- TO DO
Drop the pictures; give again exactly the lines from the one holding "Viewport: 1005px width, 695px" through the end of the data.

Saved entries
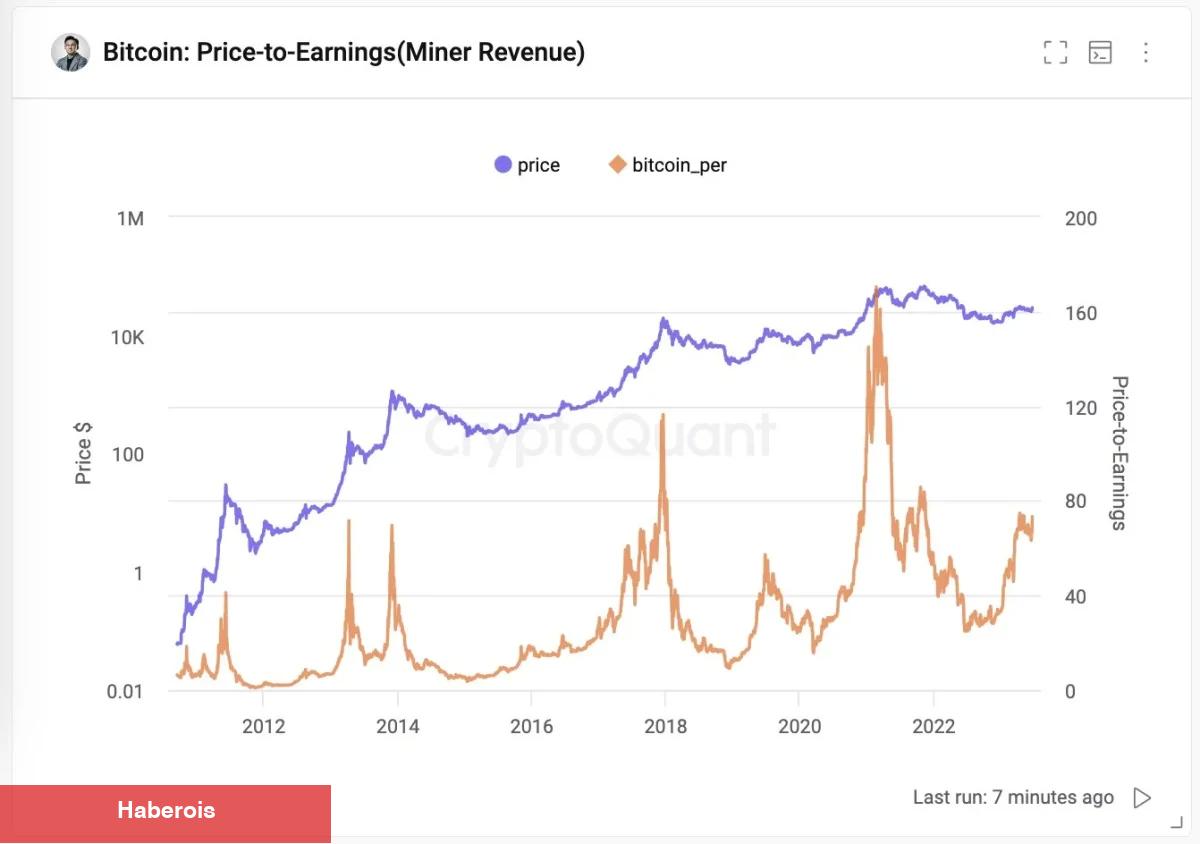Toggle the "price" series legend label
This screenshot has height=844, width=1200.
538,165
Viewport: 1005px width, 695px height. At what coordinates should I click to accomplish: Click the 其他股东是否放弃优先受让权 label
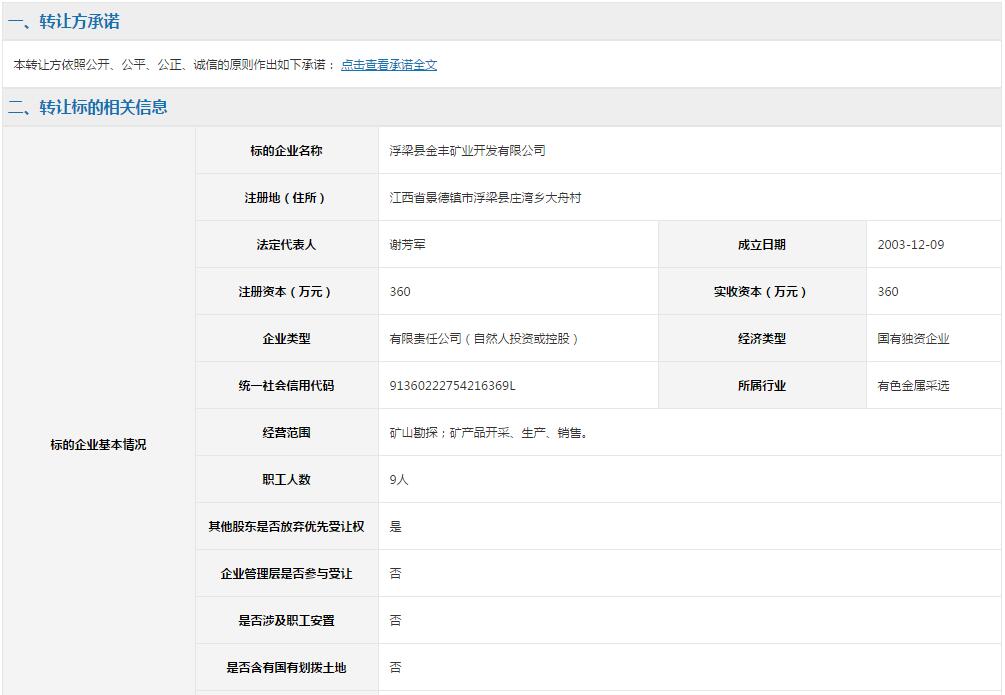point(286,527)
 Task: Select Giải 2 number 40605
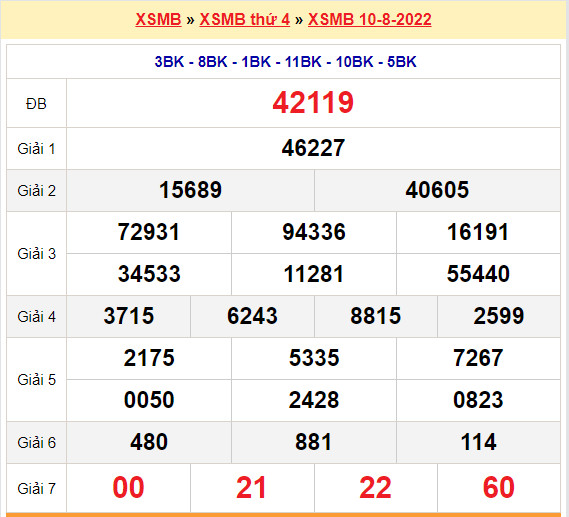pyautogui.click(x=437, y=190)
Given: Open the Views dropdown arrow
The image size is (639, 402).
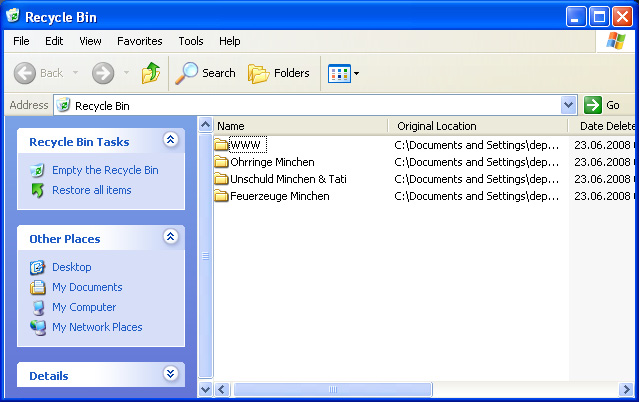Looking at the screenshot, I should [x=356, y=73].
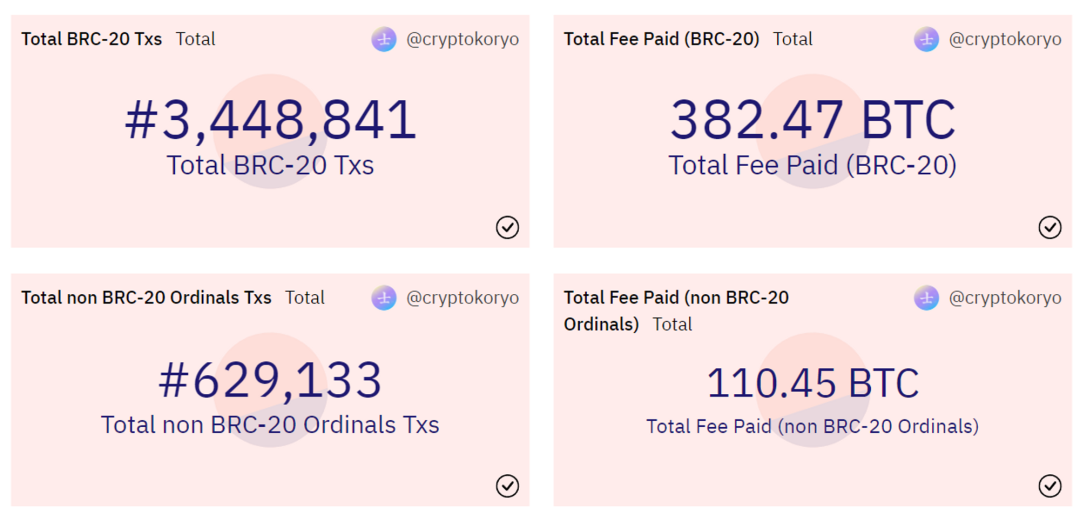Open the "Total non BRC-20 Ordinals Txs" title
This screenshot has width=1080, height=514.
[146, 298]
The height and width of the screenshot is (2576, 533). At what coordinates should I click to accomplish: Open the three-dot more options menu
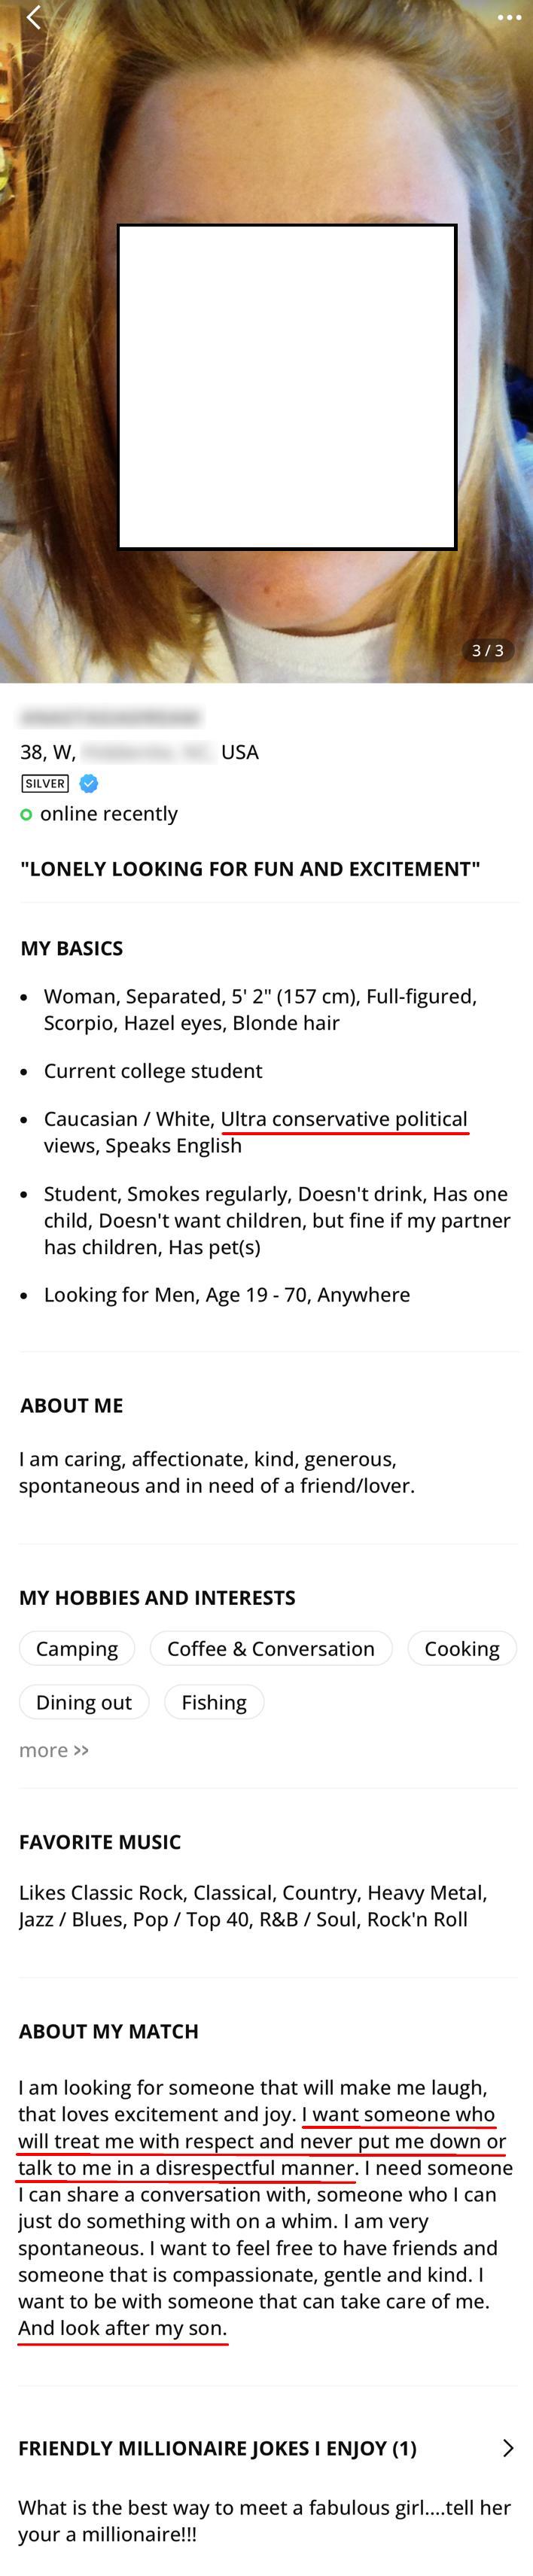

- RESPONSE TO THIS EXERCISE
Viewport: 1005px width, 695px height. At what coordinates should I click to accomplish: Click the 其他股东是否放弃优先受让权 label
point(286,527)
 Task: Select Giải 2 number 40605
pyautogui.click(x=437, y=190)
Given: Open the Views dropdown arrow
The image size is (639, 402).
Looking at the screenshot, I should [x=356, y=73].
Open the "Total non BRC-20 Ordinals Txs" title
This screenshot has width=1080, height=514.
[146, 298]
The height and width of the screenshot is (2576, 533). At what coordinates should I click to accomplish: Open the three-dot more options menu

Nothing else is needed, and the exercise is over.